Designing Domino Installations

A domino is a flat, rectangular piece of rigid material used as a gaming object. It has a pattern of dots, or pips, on one side, and a blank or identically patterned opposite side. Like playing cards or dice, a domino is generic, and many games can be played with it.

Lily Hevesh started collecting and building domino sets when she was 9. She loved setting them up in straight or curved lines, flicking the first domino, and watching all the others fall one after another. Now, at 20, Hevesh is a professional domino artist who creates mind-blowing setups for movies, TV shows, and events—including an album launch by pop star Katy Perry. She also makes YouTube videos of her creations, which have more than 2 million subscribers.

The word domino derives from the Latin “domino” (meaning “little king”), which itself may have come from a word for a long hooded cloak worn together with a mask at carnival season or at a masquerade. Both the cloak and the domino were made with contrasting blacks and ivory faces, which may have prompted the association. The word and the game are often confused, and it is not always clear how to differentiate them.

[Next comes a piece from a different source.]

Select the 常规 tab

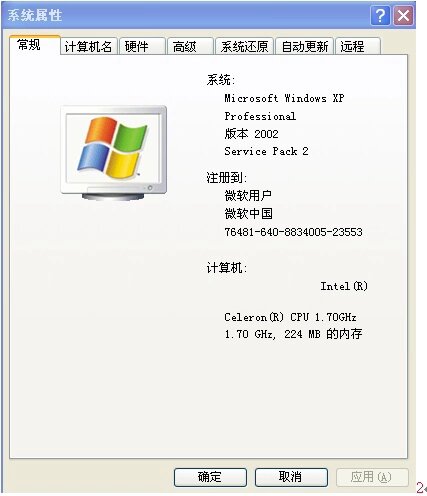click(35, 45)
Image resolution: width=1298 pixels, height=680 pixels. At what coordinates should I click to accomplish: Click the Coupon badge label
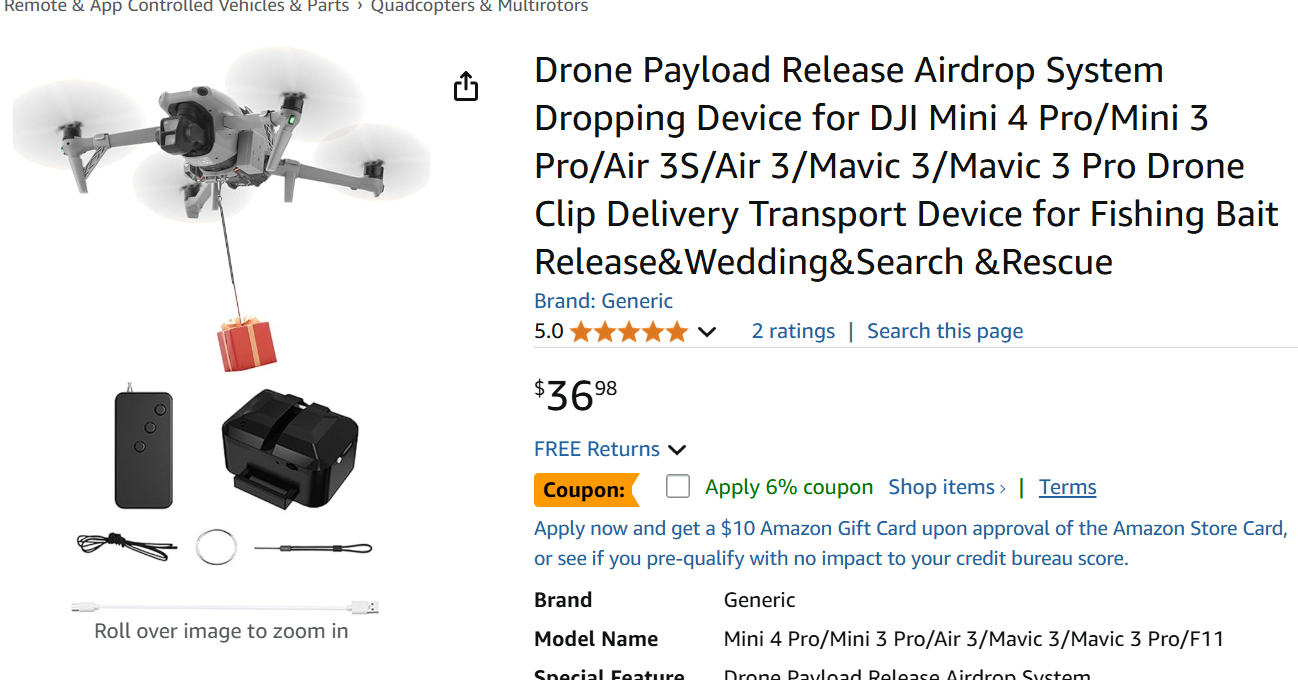coord(586,490)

Physicist Stephen Morris, who studies the dynamics of dominoes and other systems, says that when you pick up a domino and stand it upright, it stores energy as potential energy because it’s lifting itself against gravity. When the domino falls, much of this energy is converted to kinetic energy, which can push the next domino over. This continues from domino to domino until the whole chain is complete.

When Hevesh designs one of her domino installations, she follows a version of the engineering-design process. She starts with a theme or purpose, then brainstorms images or words she might want to use in the design. She then creates test versions of different sections—and films them in slow motion so she can make precise corrections if needed. Finally, she puts the whole installation together, starting with flat arrangements and moving to 3-D structures.

Hevesh says that the most important thing she learned from her experiments with dominoes is to be patient and to never stop trying. She’s worked on more than 30 projects, and some of them have taken more than a year to finish. But she’s still fascinated by the power of a well-placed domino. “There’s something really magical about it,” she says. “You can build a structure of so many pieces and see it come to life.” She hopes to continue creating domino art for a long time to come.